→ **WORK TO BE COMPLETED**: Rewrite each of the items below, replacing "image size" with "picture dimensions" and changing nothing else. Leave the pictures out of your answer.

►

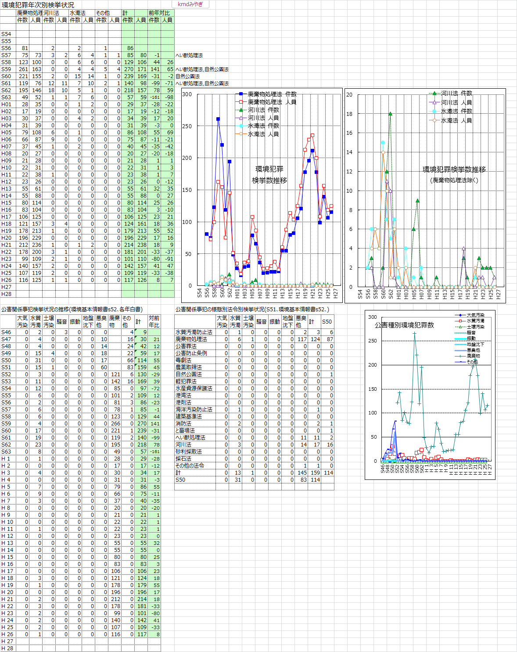Select the その他の法令 row label cell
The image size is (517, 652).
pos(190,466)
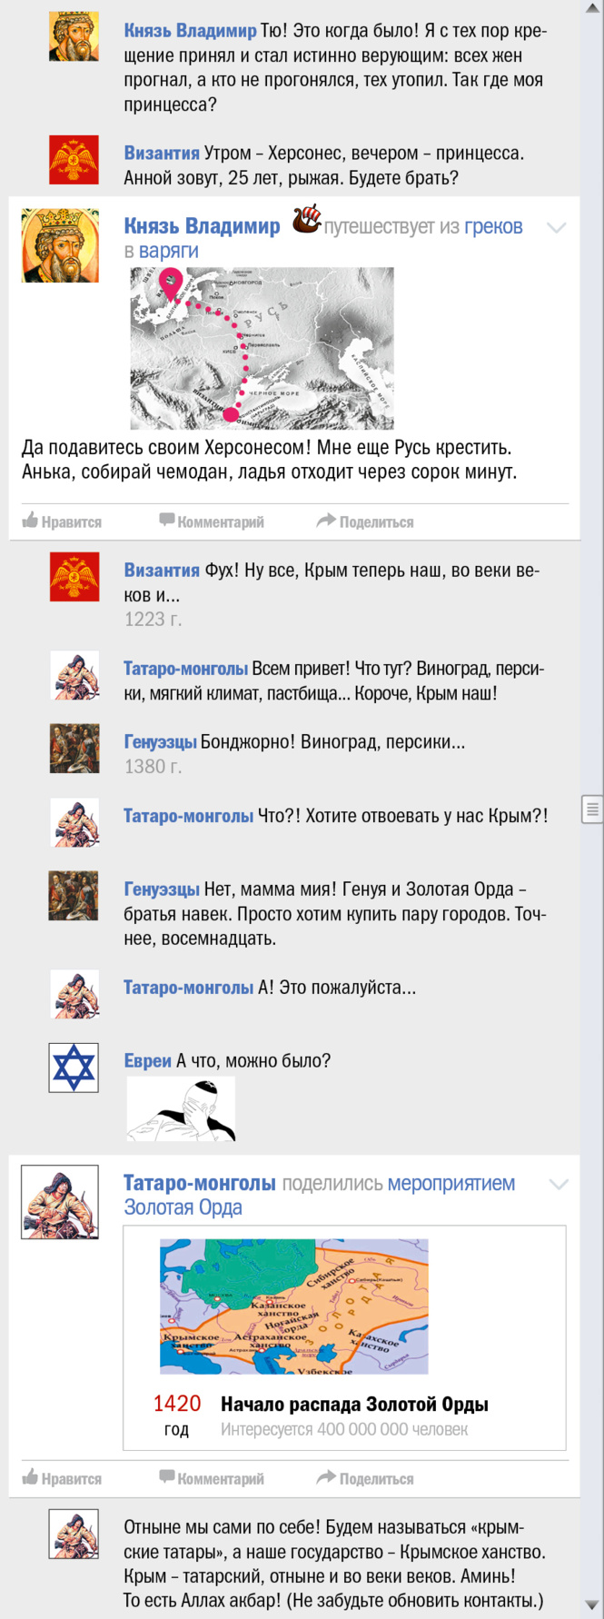The image size is (604, 1619).
Task: Open the chevron menu on Vladimir's post
Action: [557, 228]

◄

→ **COMPLETED TASK**:
Select the その他の法令 row label cell
The picture dimensions is (517, 652).
pos(190,466)
The picture dimensions is (604, 1619).
Task: Open the chevron menu on Vladimir's post
Action: [557, 228]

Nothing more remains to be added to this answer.